The Manifesto reaffirmed the Marxist principle of internationalism, despite the fact that its signatories (who included Trotsky, Lenin, Martov and Axelrod) had important political differences on a variety of issues. Despite this, the Bolshevik delegation viewed the Zimmerwald movement as a significant step toward a new, revolutionary International.
Lenin’s policy of revolutionary defense of colonies and semi-colonies against imperialism was subsequently codified by the Third (or Communist) International. The Second Congress of the “Comintern,” in 1920, adopted Lenin’s “Twenty-One Conditions” for admission, including the following:
“Any party wishing to join the Third International must ruthlessly expose the colonial machinations of the imperialists of its ‘own’ country, must support – in deed, not merely in word – every colonial liberation movement, demand the expulsion of its compatriot imperialists from the colonies, inculcate in the hearts of the workers of its own country an attitude of true brotherhood with the working population of the colonies and the oppressed nations, and conduct systematic agitation among the armed forces against all oppression of the colonial peoples.”

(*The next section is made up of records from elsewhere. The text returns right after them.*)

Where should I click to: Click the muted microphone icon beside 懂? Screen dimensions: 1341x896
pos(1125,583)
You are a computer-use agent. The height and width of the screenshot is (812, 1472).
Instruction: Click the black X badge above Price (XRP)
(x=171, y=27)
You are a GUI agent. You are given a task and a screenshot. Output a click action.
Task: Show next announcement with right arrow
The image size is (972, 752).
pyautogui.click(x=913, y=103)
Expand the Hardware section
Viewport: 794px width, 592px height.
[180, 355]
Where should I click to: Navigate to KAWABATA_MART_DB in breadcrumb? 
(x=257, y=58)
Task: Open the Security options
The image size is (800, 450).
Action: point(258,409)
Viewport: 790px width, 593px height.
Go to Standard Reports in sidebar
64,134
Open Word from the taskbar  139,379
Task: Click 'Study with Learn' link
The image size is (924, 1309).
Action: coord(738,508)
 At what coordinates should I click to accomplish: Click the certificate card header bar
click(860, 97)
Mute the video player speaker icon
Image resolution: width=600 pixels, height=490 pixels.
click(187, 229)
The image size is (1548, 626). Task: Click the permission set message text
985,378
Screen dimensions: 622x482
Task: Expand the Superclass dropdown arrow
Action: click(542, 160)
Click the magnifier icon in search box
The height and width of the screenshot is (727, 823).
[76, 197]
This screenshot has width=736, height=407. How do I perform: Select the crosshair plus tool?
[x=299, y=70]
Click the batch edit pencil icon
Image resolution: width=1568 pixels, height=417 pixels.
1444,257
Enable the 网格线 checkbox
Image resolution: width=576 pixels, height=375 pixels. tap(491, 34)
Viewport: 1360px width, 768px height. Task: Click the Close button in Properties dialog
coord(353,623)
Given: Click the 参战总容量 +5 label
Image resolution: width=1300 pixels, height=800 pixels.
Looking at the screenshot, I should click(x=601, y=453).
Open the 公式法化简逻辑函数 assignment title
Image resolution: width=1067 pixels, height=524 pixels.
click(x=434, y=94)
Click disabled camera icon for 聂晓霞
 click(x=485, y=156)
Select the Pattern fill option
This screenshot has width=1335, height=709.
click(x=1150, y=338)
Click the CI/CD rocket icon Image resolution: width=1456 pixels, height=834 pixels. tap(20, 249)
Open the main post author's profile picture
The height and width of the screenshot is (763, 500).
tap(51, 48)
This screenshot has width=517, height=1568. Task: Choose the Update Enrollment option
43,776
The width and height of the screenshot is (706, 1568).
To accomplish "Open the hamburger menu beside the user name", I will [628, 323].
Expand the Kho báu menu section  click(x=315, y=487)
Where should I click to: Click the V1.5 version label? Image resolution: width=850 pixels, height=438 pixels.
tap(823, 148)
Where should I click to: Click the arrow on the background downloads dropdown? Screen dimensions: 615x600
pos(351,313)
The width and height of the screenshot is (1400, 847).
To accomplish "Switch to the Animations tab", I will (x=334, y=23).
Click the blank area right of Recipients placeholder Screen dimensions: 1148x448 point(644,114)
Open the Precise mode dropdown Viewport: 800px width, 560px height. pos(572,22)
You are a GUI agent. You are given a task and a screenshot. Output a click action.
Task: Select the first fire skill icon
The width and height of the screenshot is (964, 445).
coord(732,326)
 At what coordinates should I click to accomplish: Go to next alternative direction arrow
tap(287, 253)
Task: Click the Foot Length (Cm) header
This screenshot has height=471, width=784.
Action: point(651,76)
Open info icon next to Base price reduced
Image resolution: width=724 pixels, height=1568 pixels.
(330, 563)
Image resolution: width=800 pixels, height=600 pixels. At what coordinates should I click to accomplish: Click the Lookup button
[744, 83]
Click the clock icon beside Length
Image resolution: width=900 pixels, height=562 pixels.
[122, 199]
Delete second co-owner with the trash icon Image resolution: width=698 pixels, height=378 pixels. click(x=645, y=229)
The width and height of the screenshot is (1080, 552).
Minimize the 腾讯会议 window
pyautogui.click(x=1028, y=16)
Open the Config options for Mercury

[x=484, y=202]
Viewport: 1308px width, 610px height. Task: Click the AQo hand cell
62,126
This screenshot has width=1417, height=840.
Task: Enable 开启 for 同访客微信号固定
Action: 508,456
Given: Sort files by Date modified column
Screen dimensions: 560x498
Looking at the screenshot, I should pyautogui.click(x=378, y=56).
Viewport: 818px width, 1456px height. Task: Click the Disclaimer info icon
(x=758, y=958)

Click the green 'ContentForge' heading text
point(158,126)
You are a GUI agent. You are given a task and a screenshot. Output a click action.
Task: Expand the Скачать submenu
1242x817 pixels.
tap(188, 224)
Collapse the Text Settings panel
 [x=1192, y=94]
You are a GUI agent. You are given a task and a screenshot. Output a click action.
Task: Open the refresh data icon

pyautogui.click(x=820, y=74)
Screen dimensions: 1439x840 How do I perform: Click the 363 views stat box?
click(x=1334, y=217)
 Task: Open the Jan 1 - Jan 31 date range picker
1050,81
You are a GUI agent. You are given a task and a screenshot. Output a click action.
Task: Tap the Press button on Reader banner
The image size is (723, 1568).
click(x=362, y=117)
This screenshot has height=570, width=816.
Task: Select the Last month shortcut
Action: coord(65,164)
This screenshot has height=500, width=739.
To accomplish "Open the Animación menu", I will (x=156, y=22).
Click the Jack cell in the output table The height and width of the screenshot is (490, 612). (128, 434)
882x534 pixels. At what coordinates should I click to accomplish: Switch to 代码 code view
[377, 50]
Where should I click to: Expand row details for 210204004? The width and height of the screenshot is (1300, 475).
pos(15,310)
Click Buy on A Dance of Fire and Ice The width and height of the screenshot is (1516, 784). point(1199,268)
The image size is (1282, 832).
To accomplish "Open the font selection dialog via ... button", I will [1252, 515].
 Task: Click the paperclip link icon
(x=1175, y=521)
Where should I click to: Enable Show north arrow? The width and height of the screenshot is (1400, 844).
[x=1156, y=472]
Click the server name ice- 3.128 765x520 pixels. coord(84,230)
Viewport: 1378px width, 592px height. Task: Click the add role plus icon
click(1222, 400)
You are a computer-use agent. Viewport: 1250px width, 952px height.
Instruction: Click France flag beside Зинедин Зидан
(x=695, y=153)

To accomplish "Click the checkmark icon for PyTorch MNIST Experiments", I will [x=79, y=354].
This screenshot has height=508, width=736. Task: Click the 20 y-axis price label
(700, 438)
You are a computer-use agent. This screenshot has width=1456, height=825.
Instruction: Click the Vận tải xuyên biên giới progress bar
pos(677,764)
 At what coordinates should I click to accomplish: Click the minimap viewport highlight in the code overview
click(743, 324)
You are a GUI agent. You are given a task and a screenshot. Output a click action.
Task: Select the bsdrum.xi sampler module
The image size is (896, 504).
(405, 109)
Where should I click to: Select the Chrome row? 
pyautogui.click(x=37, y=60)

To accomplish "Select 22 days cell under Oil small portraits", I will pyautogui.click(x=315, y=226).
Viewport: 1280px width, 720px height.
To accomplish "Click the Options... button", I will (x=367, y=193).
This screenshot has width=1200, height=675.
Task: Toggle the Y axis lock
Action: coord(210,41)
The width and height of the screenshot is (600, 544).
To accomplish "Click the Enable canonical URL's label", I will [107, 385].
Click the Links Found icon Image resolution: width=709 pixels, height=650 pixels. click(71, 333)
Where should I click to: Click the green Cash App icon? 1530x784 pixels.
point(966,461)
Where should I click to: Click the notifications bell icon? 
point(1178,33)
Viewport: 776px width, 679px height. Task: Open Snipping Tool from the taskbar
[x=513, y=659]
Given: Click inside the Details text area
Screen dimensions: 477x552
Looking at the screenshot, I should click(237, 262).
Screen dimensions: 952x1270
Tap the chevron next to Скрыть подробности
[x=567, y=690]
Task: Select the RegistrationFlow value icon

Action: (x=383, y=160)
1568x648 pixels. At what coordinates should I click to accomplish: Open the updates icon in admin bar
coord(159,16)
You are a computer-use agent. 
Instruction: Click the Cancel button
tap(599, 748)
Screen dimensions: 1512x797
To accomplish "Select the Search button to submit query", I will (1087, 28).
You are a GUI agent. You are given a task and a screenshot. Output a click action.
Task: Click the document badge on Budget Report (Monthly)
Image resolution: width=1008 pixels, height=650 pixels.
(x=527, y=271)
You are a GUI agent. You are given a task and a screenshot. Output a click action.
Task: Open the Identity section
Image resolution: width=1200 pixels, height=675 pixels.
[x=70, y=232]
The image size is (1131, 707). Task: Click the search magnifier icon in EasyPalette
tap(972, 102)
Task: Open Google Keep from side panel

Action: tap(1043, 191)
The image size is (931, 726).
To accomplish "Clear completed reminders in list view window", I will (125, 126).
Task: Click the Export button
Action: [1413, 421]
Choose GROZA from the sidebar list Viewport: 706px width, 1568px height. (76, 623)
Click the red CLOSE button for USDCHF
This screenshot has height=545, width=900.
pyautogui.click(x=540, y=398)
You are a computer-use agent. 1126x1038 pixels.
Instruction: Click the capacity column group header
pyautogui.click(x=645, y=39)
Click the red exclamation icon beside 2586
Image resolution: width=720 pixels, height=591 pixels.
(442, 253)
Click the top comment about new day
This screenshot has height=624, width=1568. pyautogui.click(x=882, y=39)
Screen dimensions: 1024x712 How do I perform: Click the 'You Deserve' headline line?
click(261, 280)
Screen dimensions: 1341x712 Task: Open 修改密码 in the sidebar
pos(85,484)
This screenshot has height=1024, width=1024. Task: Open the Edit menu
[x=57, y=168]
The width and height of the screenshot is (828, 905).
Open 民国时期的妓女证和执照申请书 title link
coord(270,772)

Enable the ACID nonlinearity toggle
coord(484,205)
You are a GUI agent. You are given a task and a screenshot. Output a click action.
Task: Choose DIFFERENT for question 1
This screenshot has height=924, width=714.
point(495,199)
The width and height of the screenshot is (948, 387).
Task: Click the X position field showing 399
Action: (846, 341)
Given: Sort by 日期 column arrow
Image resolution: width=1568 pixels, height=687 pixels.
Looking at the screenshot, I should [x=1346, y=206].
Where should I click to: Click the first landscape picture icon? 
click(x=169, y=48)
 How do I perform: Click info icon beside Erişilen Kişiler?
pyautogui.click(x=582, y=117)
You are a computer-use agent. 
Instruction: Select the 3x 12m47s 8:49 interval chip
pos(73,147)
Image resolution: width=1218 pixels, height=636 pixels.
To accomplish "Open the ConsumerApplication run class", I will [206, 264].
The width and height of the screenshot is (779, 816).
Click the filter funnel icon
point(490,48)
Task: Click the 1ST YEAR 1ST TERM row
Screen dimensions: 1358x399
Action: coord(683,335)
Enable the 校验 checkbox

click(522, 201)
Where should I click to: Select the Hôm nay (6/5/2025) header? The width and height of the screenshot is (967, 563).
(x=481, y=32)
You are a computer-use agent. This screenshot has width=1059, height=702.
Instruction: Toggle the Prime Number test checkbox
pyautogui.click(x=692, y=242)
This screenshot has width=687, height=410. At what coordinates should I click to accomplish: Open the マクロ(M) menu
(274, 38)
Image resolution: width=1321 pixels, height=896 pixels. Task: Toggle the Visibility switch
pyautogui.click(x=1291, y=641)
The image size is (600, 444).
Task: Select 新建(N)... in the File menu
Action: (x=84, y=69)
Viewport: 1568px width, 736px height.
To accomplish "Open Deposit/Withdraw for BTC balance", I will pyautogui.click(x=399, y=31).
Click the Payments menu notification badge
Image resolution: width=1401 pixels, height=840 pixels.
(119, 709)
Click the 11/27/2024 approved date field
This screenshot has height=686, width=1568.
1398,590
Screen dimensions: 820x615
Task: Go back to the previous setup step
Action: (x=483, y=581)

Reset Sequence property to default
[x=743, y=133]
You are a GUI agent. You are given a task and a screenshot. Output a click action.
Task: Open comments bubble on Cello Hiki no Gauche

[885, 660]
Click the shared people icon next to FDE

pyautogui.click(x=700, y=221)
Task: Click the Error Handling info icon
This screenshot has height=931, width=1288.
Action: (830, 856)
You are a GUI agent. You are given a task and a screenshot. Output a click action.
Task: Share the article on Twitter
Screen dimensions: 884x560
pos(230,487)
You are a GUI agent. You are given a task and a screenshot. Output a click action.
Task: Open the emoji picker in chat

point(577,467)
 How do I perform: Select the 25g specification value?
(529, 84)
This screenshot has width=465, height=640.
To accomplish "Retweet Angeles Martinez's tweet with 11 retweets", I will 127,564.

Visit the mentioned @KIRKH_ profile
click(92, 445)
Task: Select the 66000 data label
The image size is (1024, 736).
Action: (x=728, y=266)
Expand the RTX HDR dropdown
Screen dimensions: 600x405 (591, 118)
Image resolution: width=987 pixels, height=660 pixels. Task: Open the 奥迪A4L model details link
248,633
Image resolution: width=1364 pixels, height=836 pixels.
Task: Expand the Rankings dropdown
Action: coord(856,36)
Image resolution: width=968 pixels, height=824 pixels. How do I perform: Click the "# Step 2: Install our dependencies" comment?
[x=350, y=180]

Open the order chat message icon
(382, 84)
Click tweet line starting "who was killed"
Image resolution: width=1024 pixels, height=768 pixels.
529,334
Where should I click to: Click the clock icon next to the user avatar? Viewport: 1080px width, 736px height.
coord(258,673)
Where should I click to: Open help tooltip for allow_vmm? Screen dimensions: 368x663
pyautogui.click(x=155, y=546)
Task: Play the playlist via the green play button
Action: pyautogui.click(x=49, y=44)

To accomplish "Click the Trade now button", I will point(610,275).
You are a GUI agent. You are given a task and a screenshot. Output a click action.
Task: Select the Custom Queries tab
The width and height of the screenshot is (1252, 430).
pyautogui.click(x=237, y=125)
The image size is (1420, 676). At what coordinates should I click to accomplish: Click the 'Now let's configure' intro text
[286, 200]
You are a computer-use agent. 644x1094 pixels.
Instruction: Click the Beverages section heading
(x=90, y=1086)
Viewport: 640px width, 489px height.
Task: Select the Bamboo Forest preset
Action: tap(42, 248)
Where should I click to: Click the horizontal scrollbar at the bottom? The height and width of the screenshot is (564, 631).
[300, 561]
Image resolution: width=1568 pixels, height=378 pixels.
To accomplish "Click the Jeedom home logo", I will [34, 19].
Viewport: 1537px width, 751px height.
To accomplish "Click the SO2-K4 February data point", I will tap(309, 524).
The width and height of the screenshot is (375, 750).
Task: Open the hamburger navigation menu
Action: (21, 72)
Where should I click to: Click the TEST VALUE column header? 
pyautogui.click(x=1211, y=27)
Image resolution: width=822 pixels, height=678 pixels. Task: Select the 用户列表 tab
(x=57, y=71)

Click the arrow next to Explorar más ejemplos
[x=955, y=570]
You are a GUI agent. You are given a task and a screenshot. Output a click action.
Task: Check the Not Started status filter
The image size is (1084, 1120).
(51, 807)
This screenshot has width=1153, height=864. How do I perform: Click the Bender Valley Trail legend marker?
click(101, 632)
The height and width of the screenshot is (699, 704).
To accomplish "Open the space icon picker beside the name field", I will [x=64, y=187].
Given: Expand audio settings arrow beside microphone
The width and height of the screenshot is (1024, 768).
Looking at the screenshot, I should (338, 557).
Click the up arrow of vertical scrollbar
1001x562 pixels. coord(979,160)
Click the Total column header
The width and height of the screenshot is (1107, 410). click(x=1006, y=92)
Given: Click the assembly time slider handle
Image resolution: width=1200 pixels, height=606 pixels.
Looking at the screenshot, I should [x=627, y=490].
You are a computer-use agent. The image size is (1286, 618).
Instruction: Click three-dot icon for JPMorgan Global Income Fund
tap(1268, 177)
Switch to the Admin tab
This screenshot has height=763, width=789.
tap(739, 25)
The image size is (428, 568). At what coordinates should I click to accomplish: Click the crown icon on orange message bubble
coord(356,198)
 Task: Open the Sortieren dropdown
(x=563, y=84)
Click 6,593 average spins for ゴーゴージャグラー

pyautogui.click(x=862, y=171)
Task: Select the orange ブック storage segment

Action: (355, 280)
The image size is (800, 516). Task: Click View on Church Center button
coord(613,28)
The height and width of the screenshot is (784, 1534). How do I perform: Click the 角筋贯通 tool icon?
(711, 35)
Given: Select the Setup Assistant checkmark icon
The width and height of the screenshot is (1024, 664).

—“Terms of Admission into Communist International”, July 1920
Internationalism, anti-imperialism and the permanent revolution were the key programmatic elements that allowed the Bolshevik Party, under the leadership of Lenin and Trotsky, to guide the Russian working class to power in October 1917.
The Russian Revolution & Civil War
The October Revolution of 1917, the most important event in modern history, marked the first time the working class successfully overturned capitalism and established a state power designed to serve the interests of the exploited and oppressed. The key to that success was the intervention of a revolutionary party with the political capacity to win the backing of the vast majority of Russia’s workers and poor peasants.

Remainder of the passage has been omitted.